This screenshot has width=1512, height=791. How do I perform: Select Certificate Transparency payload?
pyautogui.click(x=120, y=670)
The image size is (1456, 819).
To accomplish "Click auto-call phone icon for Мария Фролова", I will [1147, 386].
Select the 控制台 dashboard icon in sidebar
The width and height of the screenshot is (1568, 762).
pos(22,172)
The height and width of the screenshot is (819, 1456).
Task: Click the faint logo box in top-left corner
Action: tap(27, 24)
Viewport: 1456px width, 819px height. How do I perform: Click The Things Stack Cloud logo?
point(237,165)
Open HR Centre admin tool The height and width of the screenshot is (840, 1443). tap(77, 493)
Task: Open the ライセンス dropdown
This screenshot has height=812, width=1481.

PROBLEM DESCRIPTION:
An exact copy of the entries from the line containing "The width and" through the last line is the expected answer.

EXERCISE ANSWER:
The width and height of the screenshot is (1568, 762).
pos(22,172)
The height and width of the screenshot is (819, 1456).
Task: Click the faint logo box in top-left corner
Action: tap(27, 24)
Viewport: 1456px width, 819px height. How do I perform: Click The Things Stack Cloud logo?
point(237,165)
Open HR Centre admin tool The height and width of the screenshot is (840, 1443). tap(77, 493)
Task: Open the ライセンス dropdown
This screenshot has height=812, width=1481.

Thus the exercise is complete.